The lobby of my building has a radio station piped through 24/7. I don’t listen to the radio at home (I’d rather listen to my iTunes) so that’s the only place that I get exposed to it. Anyway, early Friday morning, I’m waiting for the elevator after a dumpster visit during the big clean when they start talking about the perils of snooze alarm addiction.  Essentially, while sleeping a little longer may actually beneficial to your health, the excessive use of the snooze button to do that is detrimental, leading to an increase in high blood pressure and other ailments that come from a lack of quality sleep. 
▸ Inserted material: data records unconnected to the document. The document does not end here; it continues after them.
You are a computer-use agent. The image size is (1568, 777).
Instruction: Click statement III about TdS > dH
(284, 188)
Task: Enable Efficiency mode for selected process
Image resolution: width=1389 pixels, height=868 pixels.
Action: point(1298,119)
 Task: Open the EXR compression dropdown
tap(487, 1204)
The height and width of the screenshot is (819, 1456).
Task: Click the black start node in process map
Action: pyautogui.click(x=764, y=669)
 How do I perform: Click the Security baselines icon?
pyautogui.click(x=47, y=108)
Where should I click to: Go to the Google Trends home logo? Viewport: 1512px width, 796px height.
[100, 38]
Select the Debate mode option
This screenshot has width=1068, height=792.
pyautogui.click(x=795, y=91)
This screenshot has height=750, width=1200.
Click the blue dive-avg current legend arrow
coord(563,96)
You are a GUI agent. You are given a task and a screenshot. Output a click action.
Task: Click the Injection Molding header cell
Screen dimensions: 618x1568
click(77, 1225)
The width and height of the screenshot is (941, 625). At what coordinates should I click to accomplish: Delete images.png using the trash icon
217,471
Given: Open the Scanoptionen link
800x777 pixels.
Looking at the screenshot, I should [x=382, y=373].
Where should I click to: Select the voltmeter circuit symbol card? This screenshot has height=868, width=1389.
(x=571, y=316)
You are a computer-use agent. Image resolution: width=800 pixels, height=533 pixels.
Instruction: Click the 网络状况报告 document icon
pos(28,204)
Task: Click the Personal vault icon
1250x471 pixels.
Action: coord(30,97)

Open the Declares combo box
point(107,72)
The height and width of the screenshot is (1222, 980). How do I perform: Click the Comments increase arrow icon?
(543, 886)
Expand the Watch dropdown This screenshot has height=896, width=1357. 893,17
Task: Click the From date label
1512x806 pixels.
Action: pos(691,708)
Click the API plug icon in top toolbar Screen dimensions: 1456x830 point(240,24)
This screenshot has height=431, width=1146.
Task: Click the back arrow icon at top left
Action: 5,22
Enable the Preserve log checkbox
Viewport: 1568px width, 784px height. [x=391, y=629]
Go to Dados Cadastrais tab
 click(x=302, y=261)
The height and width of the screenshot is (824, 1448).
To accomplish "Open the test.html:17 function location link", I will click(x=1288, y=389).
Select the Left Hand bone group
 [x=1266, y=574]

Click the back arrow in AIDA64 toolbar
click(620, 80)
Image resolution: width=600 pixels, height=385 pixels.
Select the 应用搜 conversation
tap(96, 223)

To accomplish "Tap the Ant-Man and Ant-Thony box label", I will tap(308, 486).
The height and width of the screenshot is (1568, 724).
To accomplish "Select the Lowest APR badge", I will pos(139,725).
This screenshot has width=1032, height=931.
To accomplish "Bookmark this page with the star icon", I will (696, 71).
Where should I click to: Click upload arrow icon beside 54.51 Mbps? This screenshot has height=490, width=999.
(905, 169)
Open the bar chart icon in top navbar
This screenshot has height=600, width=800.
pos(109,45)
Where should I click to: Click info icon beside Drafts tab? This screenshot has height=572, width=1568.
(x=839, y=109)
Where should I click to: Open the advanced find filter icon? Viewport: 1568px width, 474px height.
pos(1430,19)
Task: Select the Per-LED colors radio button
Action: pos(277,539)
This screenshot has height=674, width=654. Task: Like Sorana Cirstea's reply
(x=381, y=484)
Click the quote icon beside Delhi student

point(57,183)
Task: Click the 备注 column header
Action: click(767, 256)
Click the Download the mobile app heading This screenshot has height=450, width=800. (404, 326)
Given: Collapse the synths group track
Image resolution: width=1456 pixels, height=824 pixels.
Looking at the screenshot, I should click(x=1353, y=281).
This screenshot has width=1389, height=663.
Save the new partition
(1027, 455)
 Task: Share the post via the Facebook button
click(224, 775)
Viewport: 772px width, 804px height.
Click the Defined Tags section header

I love my snooze button. I’m clearly not alone — the I Need Rehab For My Snooze Button Addiction Facebook group has almost 6,000 members. (As an aside, “clock sniping” as used in the description of that group is THE perfect term for what a snooze button addict does.) You can hit the snooze button on my alarm clock forever and it will never stop coming back on. I’ve been known to do that for several hours before finally getting up (I think my record was four hours — that’s 27 snooze button hits, which even I acknowledge is ridiculous) and I’ve actually deliberately set my alarm early to account for the snooze-buttoning I know I’ll do.

Those little nine-minute microsleeps are wonderful, almost intoxicating, which should be a dead giveaway that they aren’t good in the long run. Mind you, unless I’m dead tired, I sleep fitfully anyway: I wake up when I change position or when something starts to ache too much or when the cat decides to join me. So I guess my entire night’s sleep consists of microsleeps. No wonder I’m always tired.

Left to my own devices, with no alarms, nothing to *have* to wake up by a certain time for, and no phone calls waking me up in the middle, I awaken naturally after about nine hours sleep. But that seems like such a huge chunk out of a 24-hour day, and I guess I’m ever hopeful that I’ll actually manage to be able to function on a significantly smaller amount of sleep. It’s been a vain hope. And that’s where the snooze button becomes my enabler. Or rather lately it’s been my TV that is my enabler — since I’ve been sleeping in the living room, I’ve been setting my TV to channel 998 (which, because the building’s security channel doesn’t work properly with digital cable — does anyone’s? — is blank and black and thus non-intrusive) and using the timer settings on the digital cable box to turn to specific channels at 1/2 hour or hour intervals. So, longer snoozes but still snoozing for a couple of hours each day. All the more reason to get my bedroom decluttered so I can start sleeping there again — I deliberately have no computer or TV in there. (See, I was sensible at one point.)